にもかからず、というかだからこそ、マスコミは虚構を糊塗してよく言えば演出、素直に言えばただの嘘をでっち上げていました。
格闘技マンガの第一人者だった先生は、武術について記した著書の中でそのプロレスラーの名前を出して批判をしていました。
そのような誠実な発信もある半面、大多数の消費者がマスコミのフェイク祭に乗っかって大喜びをしていていた様を見て、私は大衆の愚かしさに嘆息し、こういう連中が戦中も悲劇を加速させたのだろうと思っていました。
そういったインチキ格闘技ブームの中、モキュメンタリー番組から出てきたモデルあがりだかのタレント格闘家は、同様の興行の中で外国の誰も知らないアマチュア大会で優勝したような市民選手をさも強豪であるかのように演出してリングに立たせて、それをショーアップした倒し方でパフォーマンスするという最低の反知性主義を数回繰り返した後、早々と引退してまるで自分が一流のスター選手であったかのようにふるまって、いまでいうフランス在住のひらがなの名前の人のようなスタンスに駆け抜けてゆきました。
その見え透いた仕草に私は「この人、絶対政治に寄ってく予定なんだろうなあ」と感じていました。
いま彼は、反ワクチン関係の一人となっています。想像通り。
この人こうやって一生、騙されやすい人たち、いや、騙されることで生きていける人たちを食い物にしてゆくというやり方を続けてゆくのでしょう。
愚民化社会の先を見るということは、それほど難しいことではなかった、ということなのでしょう。
いま、国は明らかに彼等、嘘の祭りに大はしゃぎする人たちの物になりつつあります。
先日、知人の経営する中華料理店で昼食を摂っていた処、NHKでやっている武術の番組が流れていました。
信頼している少林拳の先生が出ていたので目を向けてみたのですが、いや、全体としてはひどい物でした。

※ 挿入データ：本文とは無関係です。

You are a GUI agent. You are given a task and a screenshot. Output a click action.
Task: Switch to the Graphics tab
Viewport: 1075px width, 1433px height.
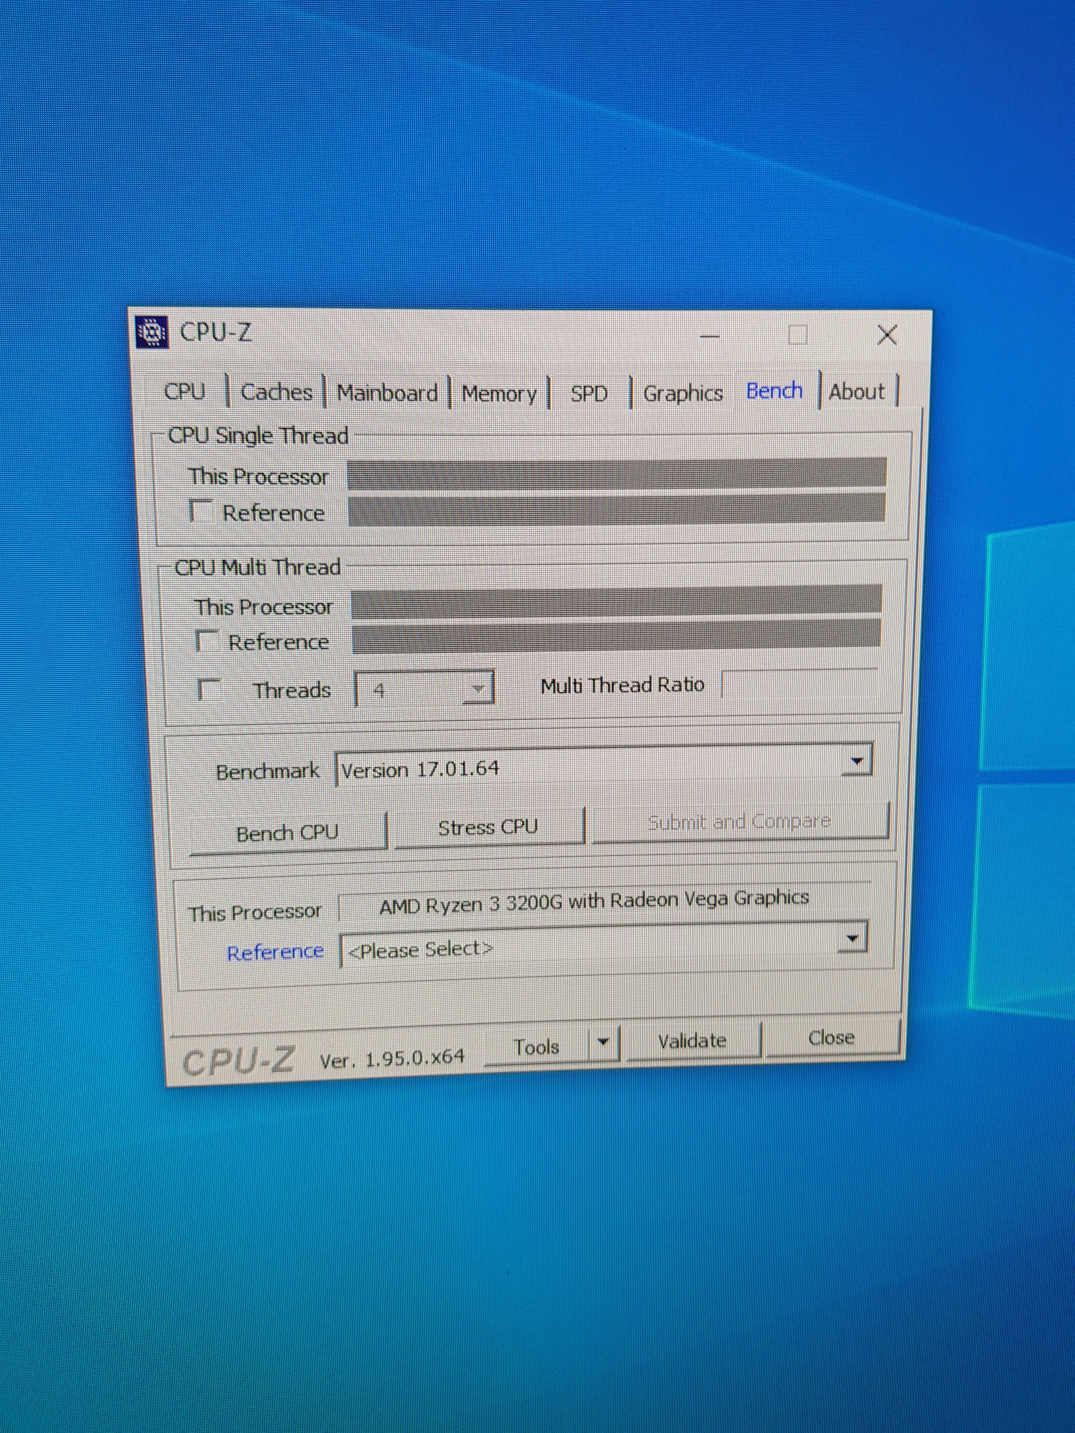(682, 393)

相変わらず、上の総合格闘技興行が行われていた時代に深夜帯でやっていた格闘技バラエティ番組と同じことをやっている。
せいぜい十年程度かじった程度のタレントさんが、さも分かったような顔をしてコメントを述べている。
彼の事務所は礼儀に厳しいと聴いていましたが、いや、私が十年程度のキャリアなんて頃はまだ二十歳前後の若造でした。
その程度の人間が、各派の偉い先生方に対してどこの立場でかは知りませんが分かった面で評価をしたり出来るものなんですね。
そんな風に見世物扱いをされて黙って従っている先生方にも心底絶望いたしました。
以前、うちに何度かマスコミから接触があったときにも、相手の態度が悪かったので私は怒りました。
良くない時代から、ずっと武術が間違った語りで喧伝されて世に誤解を招いている。
そうして広まった迷妄を断つべくひとまず奥にまで入った立場から正しい発信をしているのですが、定期的にこういういい加減なマスコミとそれに膝を屈する先生方によってまた迷妄が広まってしまう。
本来なら生徒さんたちの人間性を育てて彼等から世の迷妄を振り払うべくはずの師範方が、このように大衆を迷わせるための走狗になりさがっている。
本当に情けない限りです。
彼らの親や先生方は、彼等にそういう人間になれと言って育てたのでしょうか。
こうして彼らは権威主義社会を形成して行って、いずれ戦争に至ろうとしているのだなあ。